NTFR 2009/1867 - Is de tijd gekomen voor afschaffing van het urencriterium?

NTFR 2009/1867 - Is de tijd gekomen voor afschaffing van het urencriterium?

mdSM
mr. dr. S.J. Mol-Ververmr.dr. S.J. Mol-Verver is verbonden aan de faculteit der rechtsgeleerdheid van de Universiteit van Amsterdam, het Amsterdam Centre for Tax Law allsmede aan Loyens&Loeff N.V.
Bijgewerkt tot 1 september 2009

Onlangs kondigde de staatssecretaris tijdens een televisie-interview1 aan, in het Belastingplan 2010 te komen met een pakket fiscale maatregelen waaruit een aanzienlijke administratieve lastenverlichting voortvloeit. Hij gaf daarbij aan dat de vereenvoudigingen met name betrekking zullen hebben op de loonheffingen.

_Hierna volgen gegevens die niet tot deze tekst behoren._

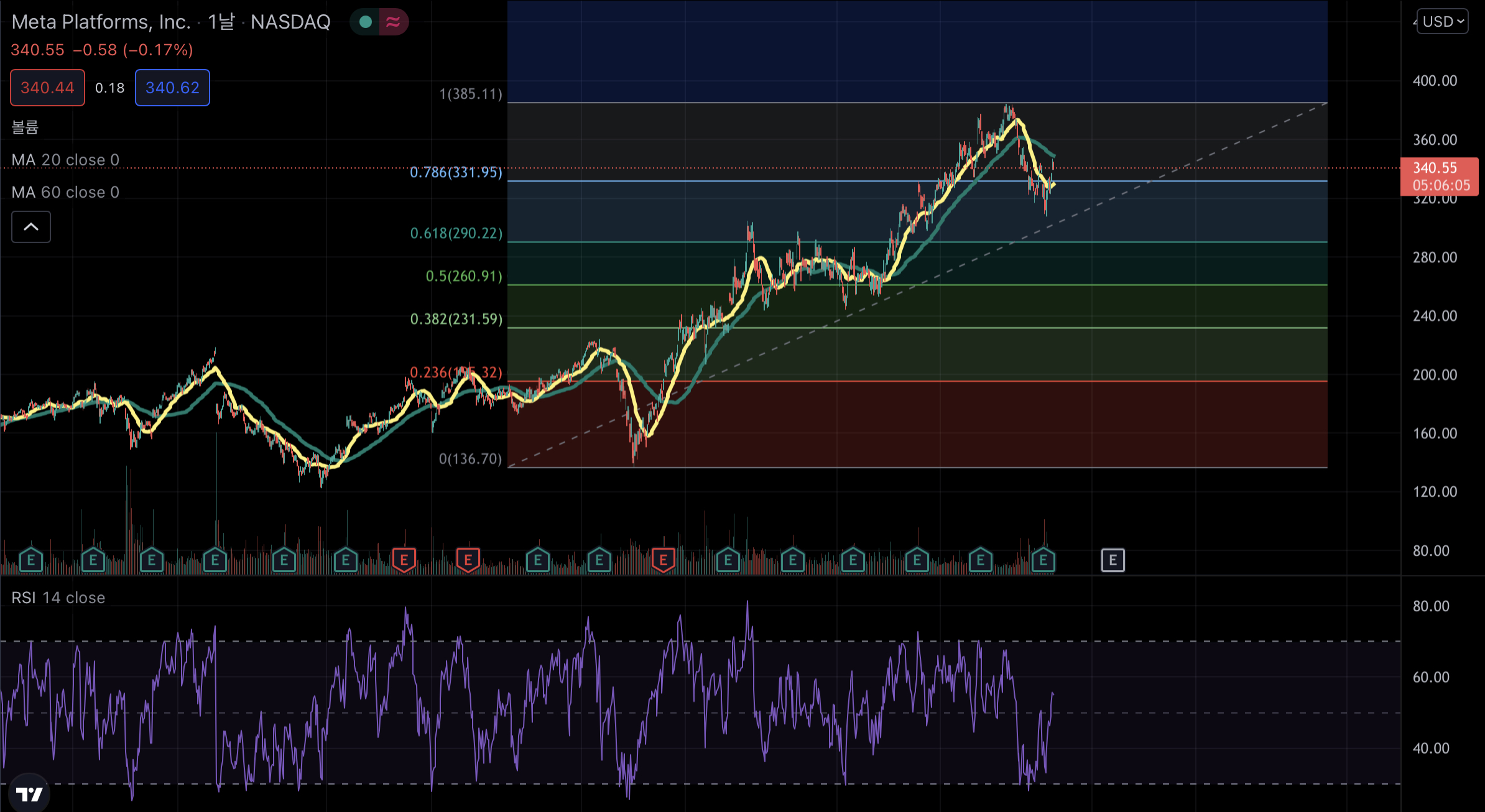Click the leftmost red earnings E marker
This screenshot has height=812, width=1485.
(404, 560)
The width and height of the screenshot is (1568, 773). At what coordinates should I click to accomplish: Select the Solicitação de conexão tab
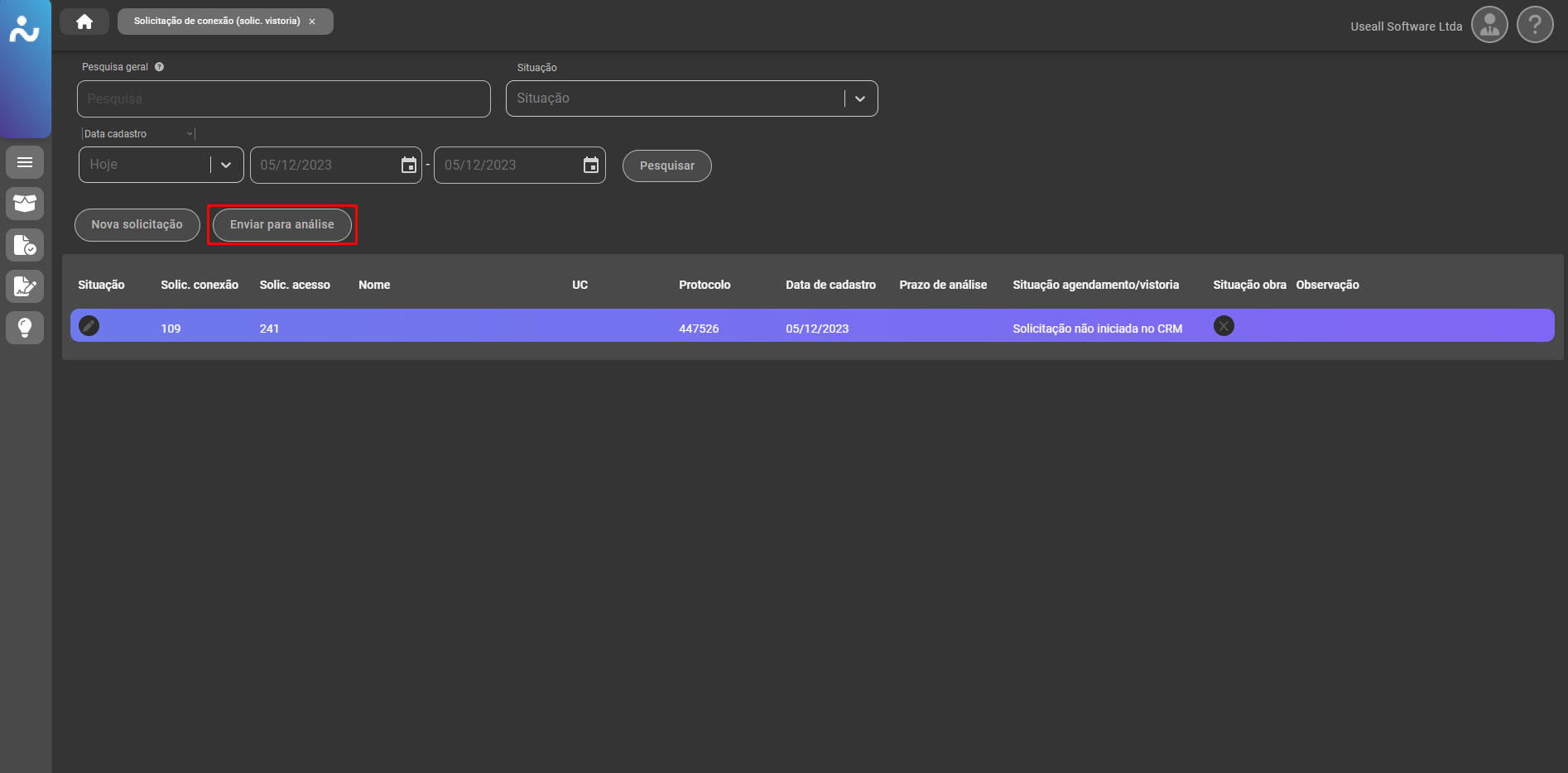[216, 22]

Echter, niet alleen in de loonsfeer staat het verlichten van de administratieve lastendruk voor belastingplichtigen hoog op de agenda. Ook het verminderen van de regeldruk voor ondernemers vormt een speerpunt van het huidige kabinet en maakt deel uit van het fiscale beleid.2

Een van de fiscale maatregelen die in de praktijk voor ondernemers tot regeldruk leidt, is art. 3.6 Wet IB 2001. Jaarlijks dienen ondernemers op grond van deze bepaling aannemelijk te maken dat zij aan het zogenoemde urencriterium voldoen. De voldoening aan dit criterium is van groot belang aangezien dit een voorwaarde is voor toepassing van een aantal ondernemersfaciliteiten, waaronder de MKB-winstvrijstelling van art. 3.79a Wet IB 2001.

In deze Opinie ga ik in op de vraag of het afschaffen van het urencriterium mede in het licht van een administratieve lastenverlichting mogelijk en ook nuttig is.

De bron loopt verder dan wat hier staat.